OpenLink has a multi-threaded 'C' program that simulates n web users multiplexed over m threads, e.g., 10000 users over 100 threads. Each user has its own state, so that they carry out their respective usage patterns independently, getting served as soon as the server is available, still having no more than m requests going at any time. The usage pattern is something like go check the mail, browse the catalogue, add to shopping cart, etc. This can be modified to browse a social network database and produce the desired query mix. This generates HTTP requests; hence, it would work against a SPARQL end-point or any set of dynamic web pages.

The program produces a running report of the clicks-per-second rate, and a full set of statistics at the end, listing the min/avg/max times per operation.

This can be packaged as a separate open source download once the test spec is agreed upon.

For generating test data, a modification of the LUBM generator is probably the most convenient choice.

Benchmarking Relational-to-RDF Mapping

This area is somewhat more complex than triple storage.

At least the following factors enter into the evaluation:

  • Degree of SPARQL compliance. For example, can one have a variable as a predicate? Are there limits on OPTIONALs and UNIONs?
  • Are the data being queried split over multiple RDBMS and JOINed between them?
  • Type of use case: Is this about navigational lookups (OLTP) or about statistics (OLAP)? It would be the former, as SPARQL does not really have aggregation (except through extensions). Still, many of the interesting queries are about comparing large data sets.

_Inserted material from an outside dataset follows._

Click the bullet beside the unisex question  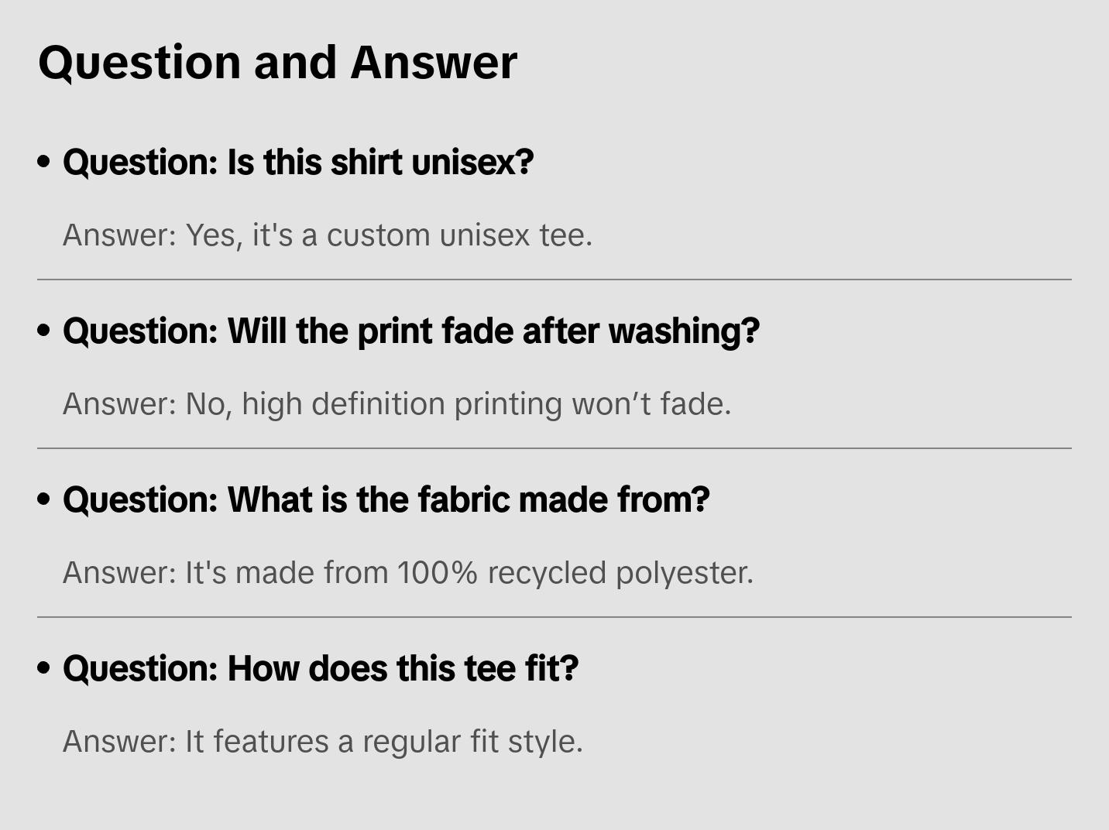(x=44, y=163)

The rationale for mapping relational data to RDF is often data integration. Even in simple cases like OpenLink's ODS applications, a single SPARQL query will often result in a union of queries over distinct relational schemas, each somewhat similar but different in its details.

A test for mapping should represent this aspect. Of course, translating a column into a predicate is easy and useful, specially when copying data. Still, the full power of mapping seems to involve a single query over disparate sources with disparate schemas.

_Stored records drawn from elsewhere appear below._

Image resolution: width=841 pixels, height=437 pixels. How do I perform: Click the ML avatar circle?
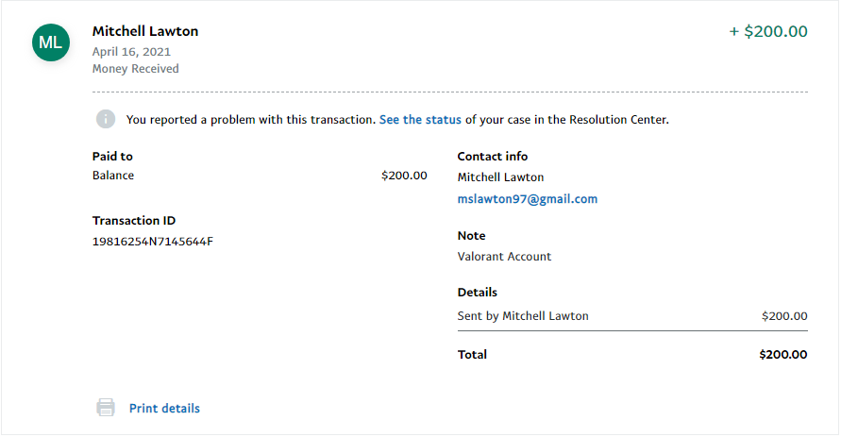coord(50,42)

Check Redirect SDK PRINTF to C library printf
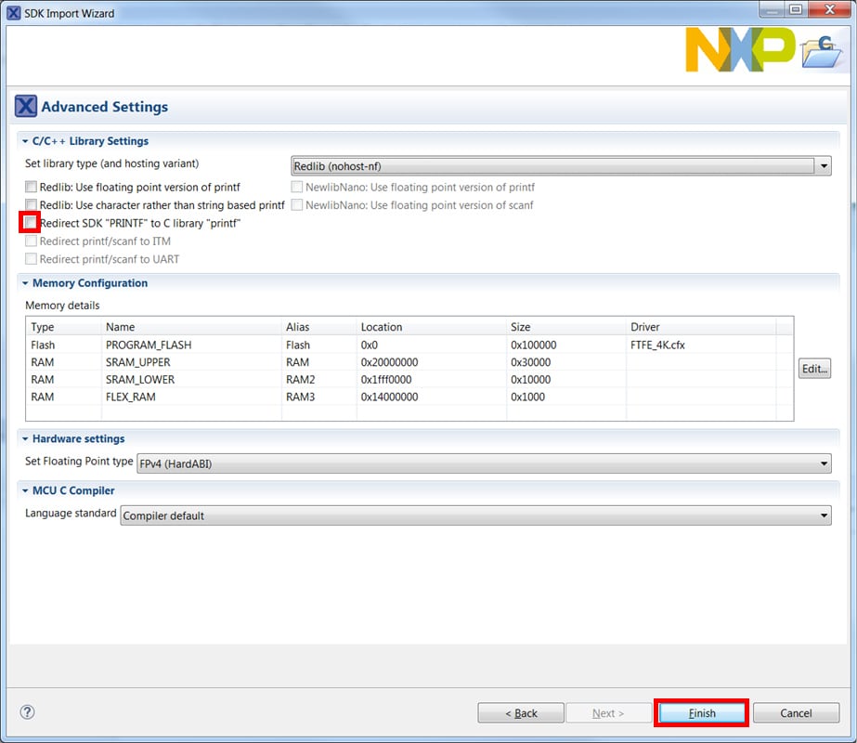click(x=32, y=224)
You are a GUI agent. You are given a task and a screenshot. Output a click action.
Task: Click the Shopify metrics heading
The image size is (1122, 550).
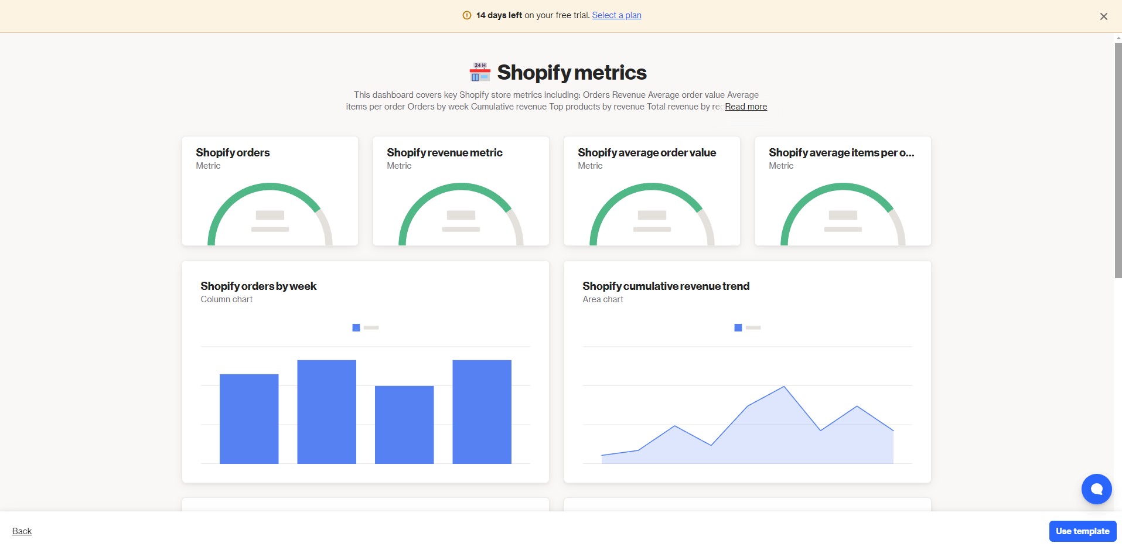coord(572,73)
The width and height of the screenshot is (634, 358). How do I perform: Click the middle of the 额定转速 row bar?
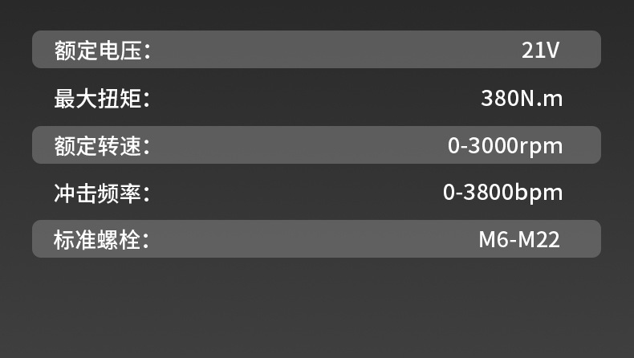(316, 144)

A real world case is OpenLink's ongoing work for mapping Wordpress, Mediawiki, phpBB, and possibly other popular web applications, into SIOC.

Using this as a benchmark might make sense because the source schemas are widely known, there is a lot of real world data in these systems, and the test driver might even be the same as with the above-proposed triple-store benchmark. The query mix might have to be somewhat tailored.

Another "enterprise style" scenario might be to take the TPC-C and TPC-D databases (after all both have products, customers, and orders), and map them into a common ontology. Then there could be queries sometimes running on only one, sometimes joining both.

Considering the times and the audience, the Wordpress/Mediawiki scenario might be culturally more interesting and more fun to demo.

The test has two aspects: Throughput and coverage. I think these should be measured separately.

Throughput can be measured with queries that are generally sensible, such as "get articles by an author that I know with tags t1 and t2."

Then there are various pathological queries that work especially poorly with mapping. For example, if the types of subjects are not given, if the predicate is known at run time only, or if the graph is not given -- we get a union of everything joined with another union of everything and many of the joins between the terms of the different unions are identically empty but the software may not know this.

In a real world case, I would simply forbid such queries. In the benchmarking case, these may be of some interest. If the mapping is clever enough, it may survive cases like "list all predicates and objects of everything called gizmo where the predicate is in the product ontology".

It may be good to divide the test into a set of straightforward mappings and special cases and measure them separately. The former will be queries that a reasonably written application would do for producing user reports.